Written by PROF. STEFAN WOLFF
Tuesday, 04 October 2011 07:14
In my own view, there are many pitfalls ahead for Libya. The first of these challenges relates to establishing institutions that can enable an effective political process in Libya in which the National Transitional Council (NTC) can get the country functioning again. This requires the NTC to extend control across Libya and to defeat or at least contain the resistance. While this may take some more time, establishing security, law and order, especially in the crucial urban areas where the majority of the population is concentrated and which have seen the heaviest fighting is a task at which the NTC is already working, and with some success at that. The NTC needs to maintain as much political consensus among its different factions as possible and to retain broad regional and international support, particularly to get access to Libyan assets abroad and tap into the current international goodwill to address immediate humanitarian needs and the longer-term reconstruction task. In this short list of essential tasks, many uncertainties are hidden (and not so hidden).
Defeating remnants of the old regime seems likely, and with the continued assistance of NATO, will probably not leave much spirit or many resources at the hands of Gaddafi loyalists. Yet, unless the dictator and his inner circle are caught, unless financial and material supply routes are comprehensively cut off, there is a danger of at least a prolonged low-level insurgency. The Taliban recovered from their defeat in 2001 and the Sunni insurgency in Iraq gathered intensity long after the capture and execution of Saddam Hussein.

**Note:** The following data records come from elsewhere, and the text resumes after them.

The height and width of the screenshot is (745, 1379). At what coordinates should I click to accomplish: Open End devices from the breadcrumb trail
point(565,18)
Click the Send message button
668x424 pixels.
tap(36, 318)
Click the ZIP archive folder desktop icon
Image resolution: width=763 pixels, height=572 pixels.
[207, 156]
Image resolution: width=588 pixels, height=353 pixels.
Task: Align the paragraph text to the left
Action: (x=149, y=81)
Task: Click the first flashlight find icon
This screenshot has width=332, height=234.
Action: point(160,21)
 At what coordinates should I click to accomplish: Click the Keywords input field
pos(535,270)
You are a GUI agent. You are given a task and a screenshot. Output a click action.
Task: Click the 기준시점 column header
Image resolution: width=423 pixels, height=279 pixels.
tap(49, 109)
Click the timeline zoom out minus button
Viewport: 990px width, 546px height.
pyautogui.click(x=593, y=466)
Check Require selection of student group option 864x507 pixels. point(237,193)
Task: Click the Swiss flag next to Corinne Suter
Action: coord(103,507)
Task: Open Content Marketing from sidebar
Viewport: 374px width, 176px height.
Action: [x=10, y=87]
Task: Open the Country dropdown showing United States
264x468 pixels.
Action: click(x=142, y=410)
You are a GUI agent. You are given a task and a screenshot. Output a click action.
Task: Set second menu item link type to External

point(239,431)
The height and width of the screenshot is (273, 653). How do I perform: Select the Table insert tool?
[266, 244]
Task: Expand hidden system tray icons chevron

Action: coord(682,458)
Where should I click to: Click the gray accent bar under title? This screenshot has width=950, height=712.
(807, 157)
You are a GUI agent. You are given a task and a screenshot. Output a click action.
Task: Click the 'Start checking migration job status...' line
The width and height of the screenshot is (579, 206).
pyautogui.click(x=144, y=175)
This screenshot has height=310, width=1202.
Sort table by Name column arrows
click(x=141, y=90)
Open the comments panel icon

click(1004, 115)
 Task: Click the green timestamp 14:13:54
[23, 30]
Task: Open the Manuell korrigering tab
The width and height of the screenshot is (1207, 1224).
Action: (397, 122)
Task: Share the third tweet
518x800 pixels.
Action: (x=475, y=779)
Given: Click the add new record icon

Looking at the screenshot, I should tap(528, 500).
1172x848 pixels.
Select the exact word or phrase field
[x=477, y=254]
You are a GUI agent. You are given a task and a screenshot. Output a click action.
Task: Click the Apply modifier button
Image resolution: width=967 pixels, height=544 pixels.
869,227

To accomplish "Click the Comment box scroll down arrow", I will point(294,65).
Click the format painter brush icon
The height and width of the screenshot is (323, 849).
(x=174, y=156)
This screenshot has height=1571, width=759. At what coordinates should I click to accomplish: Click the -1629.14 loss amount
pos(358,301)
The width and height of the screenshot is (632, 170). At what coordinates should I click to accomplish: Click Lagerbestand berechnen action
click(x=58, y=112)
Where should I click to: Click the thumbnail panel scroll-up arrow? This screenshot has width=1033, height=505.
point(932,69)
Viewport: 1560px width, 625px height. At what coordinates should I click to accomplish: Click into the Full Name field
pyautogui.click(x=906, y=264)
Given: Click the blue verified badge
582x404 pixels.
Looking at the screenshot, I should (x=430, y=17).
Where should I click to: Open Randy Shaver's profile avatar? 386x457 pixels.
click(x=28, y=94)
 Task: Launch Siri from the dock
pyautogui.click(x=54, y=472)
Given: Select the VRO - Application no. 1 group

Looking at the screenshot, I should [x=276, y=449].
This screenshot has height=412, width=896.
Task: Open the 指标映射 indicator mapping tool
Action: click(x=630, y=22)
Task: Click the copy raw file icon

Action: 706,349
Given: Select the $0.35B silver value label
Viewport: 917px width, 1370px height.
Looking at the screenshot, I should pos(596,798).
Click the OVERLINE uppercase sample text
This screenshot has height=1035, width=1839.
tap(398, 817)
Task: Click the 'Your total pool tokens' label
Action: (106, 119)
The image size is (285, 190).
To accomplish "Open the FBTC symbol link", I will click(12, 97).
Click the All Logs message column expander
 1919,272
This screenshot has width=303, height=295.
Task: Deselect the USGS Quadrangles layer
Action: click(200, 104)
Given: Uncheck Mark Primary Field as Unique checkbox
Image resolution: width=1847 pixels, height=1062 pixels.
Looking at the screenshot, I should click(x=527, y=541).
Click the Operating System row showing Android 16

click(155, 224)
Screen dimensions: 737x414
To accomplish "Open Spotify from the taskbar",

The reluctance of the African Union, especially South Africa, to recognise the NTC for as long as fighting continues indicates both reservations about the NATO-backed ouster of Gaddafi and that the dictator retains a network of contacts and supporters across the continent. AU recognition may only be a matter of time, but the delay reflects divided loyalties and bears the seeds of future uncertainty.
Restoring law and order in key population centres may also be more of a challenge. We have not seen so far the widespread looting and reprisals that often occurs in the course, and immediate aftermath, of violent regime transitions. But if the humanitarian situation deteriorates, if essential public services are not resumed quickly, the security situation may deteriorate, and looting and reprisals may escalate. Whether such a vicious circle will indeed follow, depends not only on how effectively the NTC can assert control as a government but also on how much the different factions can keep their own supporters in check.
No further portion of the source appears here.